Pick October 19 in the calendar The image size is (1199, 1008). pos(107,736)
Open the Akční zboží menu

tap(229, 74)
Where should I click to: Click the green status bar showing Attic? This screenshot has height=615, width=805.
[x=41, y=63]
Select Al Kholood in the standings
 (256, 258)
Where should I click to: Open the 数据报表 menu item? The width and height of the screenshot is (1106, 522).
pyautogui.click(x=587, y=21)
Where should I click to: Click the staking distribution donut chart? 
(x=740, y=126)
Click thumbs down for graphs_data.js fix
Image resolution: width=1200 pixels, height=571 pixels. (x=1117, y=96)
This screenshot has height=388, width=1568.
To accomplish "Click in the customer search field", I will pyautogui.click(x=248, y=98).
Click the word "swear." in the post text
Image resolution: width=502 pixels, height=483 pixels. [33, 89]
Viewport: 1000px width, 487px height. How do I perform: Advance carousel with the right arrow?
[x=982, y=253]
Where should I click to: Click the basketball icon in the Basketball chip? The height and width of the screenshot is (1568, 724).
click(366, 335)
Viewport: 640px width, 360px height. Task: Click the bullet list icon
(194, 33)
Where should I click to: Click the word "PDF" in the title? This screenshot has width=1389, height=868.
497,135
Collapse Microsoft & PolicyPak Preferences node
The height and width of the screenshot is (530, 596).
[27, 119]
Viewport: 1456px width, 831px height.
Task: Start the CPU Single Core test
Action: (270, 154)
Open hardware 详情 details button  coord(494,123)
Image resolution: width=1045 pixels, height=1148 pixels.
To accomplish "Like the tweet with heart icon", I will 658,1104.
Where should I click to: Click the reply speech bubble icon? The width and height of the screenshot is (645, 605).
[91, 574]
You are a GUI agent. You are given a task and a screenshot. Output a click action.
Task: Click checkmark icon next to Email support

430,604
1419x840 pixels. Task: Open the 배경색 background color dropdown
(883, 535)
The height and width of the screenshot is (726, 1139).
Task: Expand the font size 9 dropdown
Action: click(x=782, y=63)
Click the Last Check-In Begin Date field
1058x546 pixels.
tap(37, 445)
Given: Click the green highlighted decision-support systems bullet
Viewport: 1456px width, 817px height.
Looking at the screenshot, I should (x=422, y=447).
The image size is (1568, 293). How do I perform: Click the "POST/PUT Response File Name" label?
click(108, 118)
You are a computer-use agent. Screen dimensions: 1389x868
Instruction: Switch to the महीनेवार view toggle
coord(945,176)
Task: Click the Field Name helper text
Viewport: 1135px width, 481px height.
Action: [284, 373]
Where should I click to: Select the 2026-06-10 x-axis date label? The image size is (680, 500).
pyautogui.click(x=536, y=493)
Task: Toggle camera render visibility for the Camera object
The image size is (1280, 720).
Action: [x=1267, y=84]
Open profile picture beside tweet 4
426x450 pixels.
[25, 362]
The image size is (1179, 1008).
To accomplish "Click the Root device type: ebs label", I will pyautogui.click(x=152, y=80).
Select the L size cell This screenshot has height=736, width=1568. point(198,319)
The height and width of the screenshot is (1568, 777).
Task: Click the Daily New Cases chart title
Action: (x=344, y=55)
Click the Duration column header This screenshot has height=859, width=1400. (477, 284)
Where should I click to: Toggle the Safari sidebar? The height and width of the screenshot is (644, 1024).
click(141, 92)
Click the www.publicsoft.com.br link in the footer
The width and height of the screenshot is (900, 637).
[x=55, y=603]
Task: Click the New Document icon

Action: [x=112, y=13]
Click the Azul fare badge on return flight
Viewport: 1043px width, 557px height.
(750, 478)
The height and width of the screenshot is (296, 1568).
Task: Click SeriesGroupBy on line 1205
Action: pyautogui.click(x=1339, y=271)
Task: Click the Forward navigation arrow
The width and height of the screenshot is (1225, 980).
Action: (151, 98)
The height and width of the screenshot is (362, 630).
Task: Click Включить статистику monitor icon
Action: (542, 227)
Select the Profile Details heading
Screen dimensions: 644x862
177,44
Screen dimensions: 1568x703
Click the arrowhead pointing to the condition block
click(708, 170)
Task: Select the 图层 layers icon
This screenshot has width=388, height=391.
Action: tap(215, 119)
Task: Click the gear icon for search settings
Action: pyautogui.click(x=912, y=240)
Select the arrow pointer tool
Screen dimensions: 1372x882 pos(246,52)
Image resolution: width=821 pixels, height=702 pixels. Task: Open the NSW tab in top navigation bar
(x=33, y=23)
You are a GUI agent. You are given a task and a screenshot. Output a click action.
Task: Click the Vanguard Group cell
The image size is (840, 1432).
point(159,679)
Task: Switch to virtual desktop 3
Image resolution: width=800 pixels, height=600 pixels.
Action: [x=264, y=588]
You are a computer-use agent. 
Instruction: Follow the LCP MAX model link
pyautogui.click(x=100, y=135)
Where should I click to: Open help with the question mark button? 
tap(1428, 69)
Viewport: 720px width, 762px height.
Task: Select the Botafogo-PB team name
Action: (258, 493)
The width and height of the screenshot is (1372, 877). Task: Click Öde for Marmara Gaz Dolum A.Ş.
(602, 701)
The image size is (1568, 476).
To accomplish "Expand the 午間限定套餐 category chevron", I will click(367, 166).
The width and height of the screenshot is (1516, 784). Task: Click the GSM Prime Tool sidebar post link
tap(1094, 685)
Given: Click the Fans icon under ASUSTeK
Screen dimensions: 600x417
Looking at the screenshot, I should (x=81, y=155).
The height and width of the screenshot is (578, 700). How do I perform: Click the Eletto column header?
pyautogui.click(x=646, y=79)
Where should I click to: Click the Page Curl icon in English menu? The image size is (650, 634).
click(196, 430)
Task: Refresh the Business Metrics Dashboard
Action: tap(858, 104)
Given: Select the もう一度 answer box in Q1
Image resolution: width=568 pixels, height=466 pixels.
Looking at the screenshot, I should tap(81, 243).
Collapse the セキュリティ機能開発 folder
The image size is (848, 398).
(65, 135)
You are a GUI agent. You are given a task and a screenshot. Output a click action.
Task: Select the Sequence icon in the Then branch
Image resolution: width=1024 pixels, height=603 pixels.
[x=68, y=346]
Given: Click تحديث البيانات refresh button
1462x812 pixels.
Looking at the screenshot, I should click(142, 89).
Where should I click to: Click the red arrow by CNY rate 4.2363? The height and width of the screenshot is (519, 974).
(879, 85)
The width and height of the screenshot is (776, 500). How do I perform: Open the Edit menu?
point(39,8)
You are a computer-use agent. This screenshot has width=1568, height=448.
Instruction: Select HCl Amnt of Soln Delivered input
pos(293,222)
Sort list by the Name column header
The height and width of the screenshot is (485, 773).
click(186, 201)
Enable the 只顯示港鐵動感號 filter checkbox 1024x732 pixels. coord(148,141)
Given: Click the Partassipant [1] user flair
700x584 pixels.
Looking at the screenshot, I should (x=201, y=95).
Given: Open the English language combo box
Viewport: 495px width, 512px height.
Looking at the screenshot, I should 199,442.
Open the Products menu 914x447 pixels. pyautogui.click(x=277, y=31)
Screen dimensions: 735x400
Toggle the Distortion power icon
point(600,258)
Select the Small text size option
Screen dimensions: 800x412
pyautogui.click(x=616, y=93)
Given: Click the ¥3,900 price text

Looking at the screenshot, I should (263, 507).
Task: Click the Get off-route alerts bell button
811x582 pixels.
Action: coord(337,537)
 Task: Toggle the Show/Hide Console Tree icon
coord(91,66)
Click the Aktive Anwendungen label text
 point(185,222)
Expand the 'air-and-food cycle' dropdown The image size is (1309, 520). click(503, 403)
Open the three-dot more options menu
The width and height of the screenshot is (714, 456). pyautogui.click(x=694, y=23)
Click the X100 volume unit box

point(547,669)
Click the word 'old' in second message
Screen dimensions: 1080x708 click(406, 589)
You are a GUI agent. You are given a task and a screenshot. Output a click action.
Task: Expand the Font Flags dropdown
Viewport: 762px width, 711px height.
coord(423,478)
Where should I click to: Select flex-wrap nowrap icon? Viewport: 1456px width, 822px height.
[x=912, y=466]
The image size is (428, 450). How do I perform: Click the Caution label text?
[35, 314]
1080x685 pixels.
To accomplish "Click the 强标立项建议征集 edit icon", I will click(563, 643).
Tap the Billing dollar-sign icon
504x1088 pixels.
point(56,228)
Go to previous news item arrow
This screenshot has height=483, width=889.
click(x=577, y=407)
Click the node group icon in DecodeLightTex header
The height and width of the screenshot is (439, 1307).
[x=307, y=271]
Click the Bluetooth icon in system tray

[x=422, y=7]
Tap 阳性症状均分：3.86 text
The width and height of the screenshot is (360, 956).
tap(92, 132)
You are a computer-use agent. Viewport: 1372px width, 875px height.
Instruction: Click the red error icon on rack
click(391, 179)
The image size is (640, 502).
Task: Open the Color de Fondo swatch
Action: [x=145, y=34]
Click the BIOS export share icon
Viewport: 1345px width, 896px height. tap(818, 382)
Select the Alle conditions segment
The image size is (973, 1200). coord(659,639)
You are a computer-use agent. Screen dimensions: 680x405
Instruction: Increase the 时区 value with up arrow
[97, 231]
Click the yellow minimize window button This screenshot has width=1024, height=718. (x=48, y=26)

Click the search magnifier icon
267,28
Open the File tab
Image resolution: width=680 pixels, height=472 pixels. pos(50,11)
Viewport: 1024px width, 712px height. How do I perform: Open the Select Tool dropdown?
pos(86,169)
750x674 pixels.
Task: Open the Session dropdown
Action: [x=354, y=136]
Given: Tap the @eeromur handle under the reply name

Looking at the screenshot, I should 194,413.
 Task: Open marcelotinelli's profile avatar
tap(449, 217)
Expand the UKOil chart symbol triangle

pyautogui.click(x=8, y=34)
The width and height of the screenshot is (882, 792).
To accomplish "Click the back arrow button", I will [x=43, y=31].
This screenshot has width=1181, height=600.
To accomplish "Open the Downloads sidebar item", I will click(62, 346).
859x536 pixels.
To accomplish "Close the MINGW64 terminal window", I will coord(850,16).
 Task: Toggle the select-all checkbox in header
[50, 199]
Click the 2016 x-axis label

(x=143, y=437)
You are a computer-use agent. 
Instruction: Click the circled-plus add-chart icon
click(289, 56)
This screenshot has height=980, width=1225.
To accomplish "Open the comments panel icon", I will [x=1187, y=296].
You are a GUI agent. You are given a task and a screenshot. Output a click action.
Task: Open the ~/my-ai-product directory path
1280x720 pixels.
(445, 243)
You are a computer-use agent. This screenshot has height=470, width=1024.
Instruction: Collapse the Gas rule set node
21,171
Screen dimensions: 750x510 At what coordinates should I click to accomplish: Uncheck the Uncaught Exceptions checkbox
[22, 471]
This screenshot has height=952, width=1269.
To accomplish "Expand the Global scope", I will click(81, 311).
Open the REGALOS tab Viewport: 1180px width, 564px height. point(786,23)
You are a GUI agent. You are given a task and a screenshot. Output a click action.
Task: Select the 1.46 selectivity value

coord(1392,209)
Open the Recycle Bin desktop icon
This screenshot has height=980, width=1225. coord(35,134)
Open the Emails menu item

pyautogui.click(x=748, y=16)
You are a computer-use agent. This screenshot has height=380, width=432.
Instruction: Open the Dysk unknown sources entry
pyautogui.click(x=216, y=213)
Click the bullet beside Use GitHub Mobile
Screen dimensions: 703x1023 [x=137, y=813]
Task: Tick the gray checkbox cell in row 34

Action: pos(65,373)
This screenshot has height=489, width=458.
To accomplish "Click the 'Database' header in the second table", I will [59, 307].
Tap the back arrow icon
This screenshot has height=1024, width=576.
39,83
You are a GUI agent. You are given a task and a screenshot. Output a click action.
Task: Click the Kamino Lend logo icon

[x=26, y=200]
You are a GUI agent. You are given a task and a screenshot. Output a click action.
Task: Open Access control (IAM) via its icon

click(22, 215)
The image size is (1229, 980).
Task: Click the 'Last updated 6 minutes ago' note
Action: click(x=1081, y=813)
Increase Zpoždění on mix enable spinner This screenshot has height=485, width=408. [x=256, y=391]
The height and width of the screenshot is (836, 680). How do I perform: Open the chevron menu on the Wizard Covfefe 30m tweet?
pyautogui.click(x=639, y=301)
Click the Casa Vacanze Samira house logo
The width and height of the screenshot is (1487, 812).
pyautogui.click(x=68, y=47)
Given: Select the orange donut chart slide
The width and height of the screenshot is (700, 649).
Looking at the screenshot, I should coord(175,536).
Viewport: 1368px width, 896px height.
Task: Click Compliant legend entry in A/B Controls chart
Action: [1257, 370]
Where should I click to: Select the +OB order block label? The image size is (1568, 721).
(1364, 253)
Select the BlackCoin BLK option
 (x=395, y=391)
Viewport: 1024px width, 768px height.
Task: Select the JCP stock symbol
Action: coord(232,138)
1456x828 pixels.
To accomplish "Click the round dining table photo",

═══

- [WORK TO BE COMPLETED]: In the data above, start at the line that has "Select the Small text size option", stop after the line that has "Expand the 'air-and-food", and print every line in between exactly as it stands.

- [RESULT OF THIS EXERCISE]:
Select the Small text size option
Screen dimensions: 800x412
pyautogui.click(x=616, y=93)
Given: Click the ¥3,900 price text

Looking at the screenshot, I should (263, 507).
Task: Click the Get off-route alerts bell button
811x582 pixels.
Action: coord(337,537)
 Task: Toggle the Show/Hide Console Tree icon
coord(91,66)
Click the Aktive Anwendungen label text
 point(185,222)
Expand the 'air-and-food cycle' dropdown The image size is (1309, 520). click(503, 403)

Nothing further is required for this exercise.